Activity: The material below contains a line with "Click the article search text box" and a line with "The height and width of the screenshot is (580, 869).". Copy exactly those two lines and all lines between them.

Material for the task:

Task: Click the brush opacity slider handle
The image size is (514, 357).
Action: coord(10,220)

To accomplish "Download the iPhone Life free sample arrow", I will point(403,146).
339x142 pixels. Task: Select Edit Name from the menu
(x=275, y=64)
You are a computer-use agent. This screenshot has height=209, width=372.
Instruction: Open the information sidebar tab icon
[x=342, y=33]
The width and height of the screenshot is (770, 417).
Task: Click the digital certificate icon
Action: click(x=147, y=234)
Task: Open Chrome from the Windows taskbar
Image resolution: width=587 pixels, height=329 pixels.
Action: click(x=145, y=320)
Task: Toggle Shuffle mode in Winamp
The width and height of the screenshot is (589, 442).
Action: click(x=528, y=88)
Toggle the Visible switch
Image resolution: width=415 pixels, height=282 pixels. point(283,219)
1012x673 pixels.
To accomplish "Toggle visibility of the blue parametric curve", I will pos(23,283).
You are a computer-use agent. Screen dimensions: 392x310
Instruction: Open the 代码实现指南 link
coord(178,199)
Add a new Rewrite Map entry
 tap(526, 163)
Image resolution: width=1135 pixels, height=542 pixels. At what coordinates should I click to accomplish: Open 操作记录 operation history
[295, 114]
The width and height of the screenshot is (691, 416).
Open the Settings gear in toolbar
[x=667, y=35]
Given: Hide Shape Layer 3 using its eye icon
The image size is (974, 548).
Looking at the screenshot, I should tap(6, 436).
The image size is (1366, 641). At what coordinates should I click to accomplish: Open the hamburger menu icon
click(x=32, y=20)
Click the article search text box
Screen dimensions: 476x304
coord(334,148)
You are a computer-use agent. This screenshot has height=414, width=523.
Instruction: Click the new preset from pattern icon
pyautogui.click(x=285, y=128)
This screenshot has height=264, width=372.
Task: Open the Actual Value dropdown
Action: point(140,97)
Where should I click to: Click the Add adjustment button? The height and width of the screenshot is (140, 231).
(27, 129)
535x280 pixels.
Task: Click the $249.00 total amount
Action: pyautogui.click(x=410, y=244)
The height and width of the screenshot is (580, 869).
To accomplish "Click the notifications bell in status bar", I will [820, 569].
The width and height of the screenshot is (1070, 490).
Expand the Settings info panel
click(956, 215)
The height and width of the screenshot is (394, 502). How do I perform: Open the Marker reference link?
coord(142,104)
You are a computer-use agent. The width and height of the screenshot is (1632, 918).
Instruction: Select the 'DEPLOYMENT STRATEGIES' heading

Exercise response:
Click the article search text box
Screen dimensions: 476x304
coord(334,148)
You are a computer-use agent. This screenshot has height=414, width=523.
Instruction: Click the new preset from pattern icon
pyautogui.click(x=285, y=128)
This screenshot has height=264, width=372.
Task: Open the Actual Value dropdown
Action: point(140,97)
Where should I click to: Click the Add adjustment button? The height and width of the screenshot is (140, 231).
(27, 129)
535x280 pixels.
Task: Click the $249.00 total amount
Action: pyautogui.click(x=410, y=244)
The height and width of the screenshot is (580, 869).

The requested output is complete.